Years of legal wrangling have kept the land undeveloped, however.

In December 2010, the Bureau of Indian Affairs gave the Cowlitz Tribe the OK to build a $510 million casino-hotel complex on a reservation near La Center.

The city’s nontribal cardroom owners, feeling pressure from the potential competition, vowed to fight the ruling. So did the Grand Ronde Tribe, which runs Oregon’s Spirit Mountain Casino, the closest casino to Portland.

Although La Center initially opposed the casino, it has since come around to supporting it.
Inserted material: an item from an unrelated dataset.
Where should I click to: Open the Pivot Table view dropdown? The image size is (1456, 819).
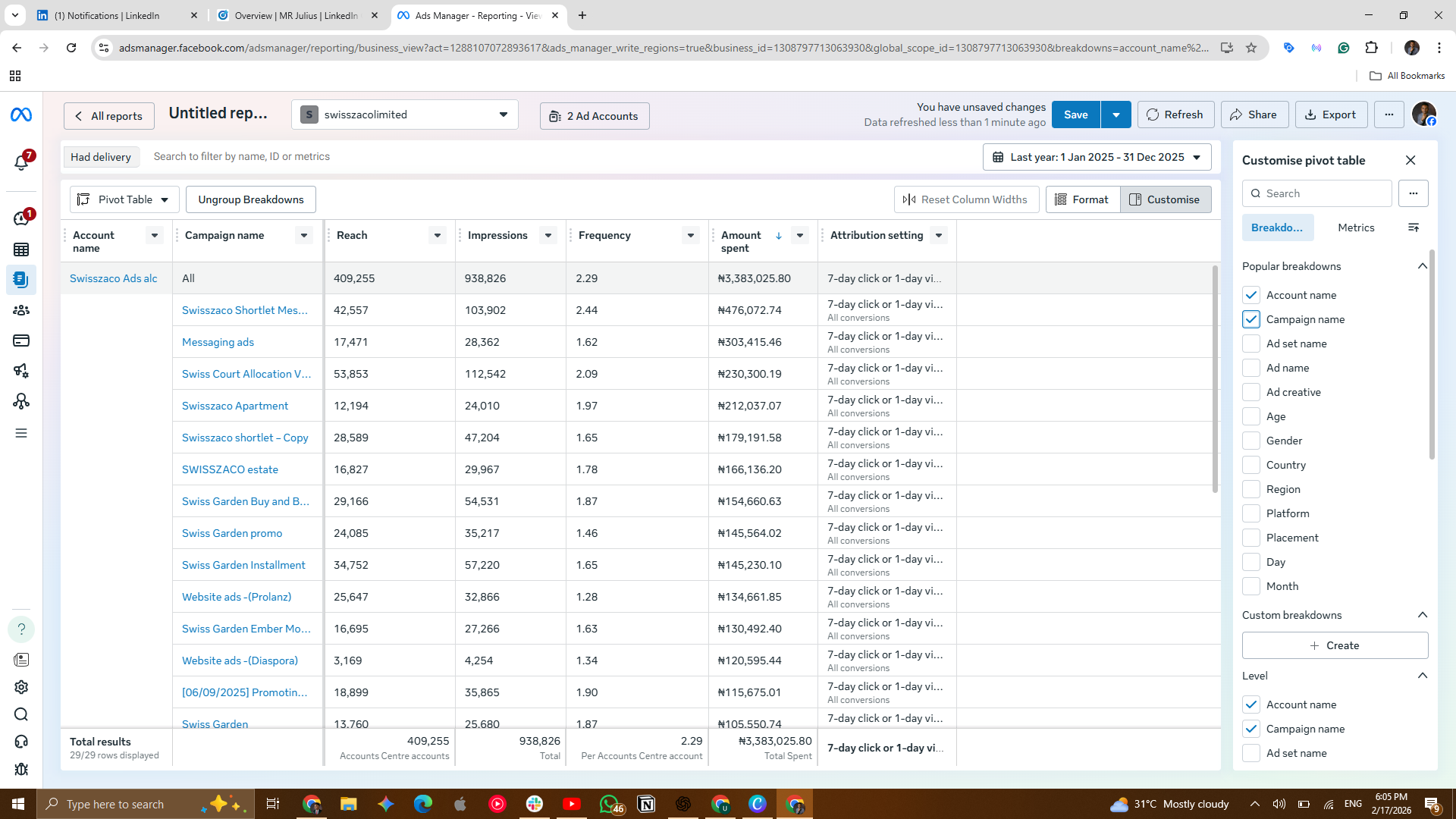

In December 2011, the council approved a 20-year, multimillion-dollar sewer agreement with the tribe that would extend the city’s lines to the Interstate 5 junction and double the capacity of the city’s wastewater treatment facility.

At the time, the city and the tribe considered the deal to be a mutually beneficial one. La Center would be able to build its sewer line at a reduced price, while the Cowlitz tribe, with its 3,700 members, would receive much-needed sewer service.

Indeed, the wastewater treatment plant remains one of the city’s jewels. A couple of years ago, the city performed $13 million worth of upgrades to the facility. The upgrades are intended to double its capacity.

What this all means for La Center is the possibility to hit it big. But those plans remain hung up in federal court, where a lawsuit filed by Clark County against the U.S. Department of the Interior is attempting to block the casino’s development.

Mayor Jim Irish views economic diversification –whether through the development of a new casino or through other means — as a sort of panacea for the city.

For one thing, development has slowed in the city, along with the economy.

The city has seen between 10 and 15 building permits issued annually over the last five years, meaning less revenue for the city from construction fees.

“Housing starts have declined,” Irish said, “but we’re still growing.”

With eyes directed toward the future, the city nonetheless keeps a focus on its traditional events as well.

Throughout the year, the city hosts a number of community events, including movie nights in Sternwheeler Park, the annual Our Days Festival and the Christmas festival and tree lighting.

The city estimates that 3,540 people showed up to the Christmas festival in 2012, one of its largest turnouts.

Said Irish: “The whole community is involved.”